JC Penney’s Fair and Square Pricing

June 1, 2012

in Business Thinking

“If consumers are Bayesian, firms will not shroud information in equilibrium.”

Sad and fascinating.  I’ll take failure any day.

“Bayesian consumers infer that hidden add-on prices (e.g. the cost of ink for a printer) are likely to be high prices. If consumers are Bayesian, firms will not shroud information in equilibrium. However, shrouding may occur in an economy with some myopic (or unaware) consumers. Such shrouding creates an inefficiency, which firms may have an incentive to eliminate by educating their competitors’ customers. However, if add-ons have close substitutes, a “curse of debiasing” arises, and firms will not be able to profitably debias consumers by unshrouding add-ons. In equilibrium, two kinds of exploitation coexist. Optimizing firms exploit myopic consumers through marketing schemes that shroud high-priced add-ons. In turn, sophisticated consumers exploit these marketing schemes. It is not possible to profitably drive away the business of sophisticates. It is also not possible to profitably lure either myopes or sophisticates to non-exploitative firms. […] informational shrouding flourishes even in highly competitive markets, even in markets with costless advertising, and even when the shrouding generates allocational inefficiencies.”

Shrouded Attributes, Consumer Myopia, and Information Suppression in Competitive Markets

“Could we have a moment of silence please for what might be the last heartbeat of honest price tags?

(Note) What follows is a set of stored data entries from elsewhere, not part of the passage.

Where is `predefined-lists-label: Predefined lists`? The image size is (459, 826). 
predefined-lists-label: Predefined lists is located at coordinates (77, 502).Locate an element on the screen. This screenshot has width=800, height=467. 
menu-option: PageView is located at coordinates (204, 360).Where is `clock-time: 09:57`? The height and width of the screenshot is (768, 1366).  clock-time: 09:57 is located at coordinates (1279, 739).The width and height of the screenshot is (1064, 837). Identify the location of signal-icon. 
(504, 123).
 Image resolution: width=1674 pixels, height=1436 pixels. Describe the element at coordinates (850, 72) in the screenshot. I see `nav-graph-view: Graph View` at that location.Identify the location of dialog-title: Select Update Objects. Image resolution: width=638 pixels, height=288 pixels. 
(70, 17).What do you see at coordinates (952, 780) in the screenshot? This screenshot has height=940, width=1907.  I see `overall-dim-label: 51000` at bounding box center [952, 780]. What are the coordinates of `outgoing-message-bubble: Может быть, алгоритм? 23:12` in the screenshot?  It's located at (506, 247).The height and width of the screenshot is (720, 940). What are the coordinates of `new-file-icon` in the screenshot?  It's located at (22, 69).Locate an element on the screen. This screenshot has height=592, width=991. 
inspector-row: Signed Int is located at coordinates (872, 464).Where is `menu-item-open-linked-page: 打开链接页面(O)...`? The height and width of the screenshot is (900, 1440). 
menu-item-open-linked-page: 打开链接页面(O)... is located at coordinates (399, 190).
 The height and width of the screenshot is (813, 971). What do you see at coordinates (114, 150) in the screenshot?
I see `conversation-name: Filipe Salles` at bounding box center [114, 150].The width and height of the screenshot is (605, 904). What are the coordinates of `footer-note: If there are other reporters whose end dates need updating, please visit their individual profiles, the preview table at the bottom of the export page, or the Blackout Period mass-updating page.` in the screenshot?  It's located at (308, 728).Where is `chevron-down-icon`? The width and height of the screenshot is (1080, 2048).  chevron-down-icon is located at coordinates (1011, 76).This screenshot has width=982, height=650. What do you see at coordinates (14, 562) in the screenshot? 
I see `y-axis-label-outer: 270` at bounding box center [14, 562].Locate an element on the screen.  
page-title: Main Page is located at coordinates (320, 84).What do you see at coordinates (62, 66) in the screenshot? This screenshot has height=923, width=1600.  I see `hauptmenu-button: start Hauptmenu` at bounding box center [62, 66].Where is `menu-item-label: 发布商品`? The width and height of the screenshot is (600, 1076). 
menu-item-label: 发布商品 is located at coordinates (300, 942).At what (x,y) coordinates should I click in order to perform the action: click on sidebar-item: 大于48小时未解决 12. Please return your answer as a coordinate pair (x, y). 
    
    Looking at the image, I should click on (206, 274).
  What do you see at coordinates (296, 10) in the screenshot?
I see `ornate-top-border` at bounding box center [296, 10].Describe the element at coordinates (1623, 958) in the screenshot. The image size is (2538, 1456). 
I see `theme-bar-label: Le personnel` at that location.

“You might have seen recently that iconic retailer JC Penney is slumping badly. You almost certainly have seen the reason why: A massive, creative and aggressive new advertising and pricing campaign that promises simplified prices.

“No more coupons or confusing multiple markdowns. No more 600 sales a year. No more deceptive circulars full of sneaky fine print. Heck, the store even did away with the 99 cents on the end of most price tags.  Just honest, clear prices.

“The campaign, which launched on Feb. 1, appears to be a disaster. Revenue dropped 20 percent for the first quarter compared to last year. Customer traffic fell 10 percent. Last year, the company made $64 million in the first quarter; this year, it lost $163 million.”

‘Fair and square’ pricing? That’ll never work, JC Penney. We like being shafted.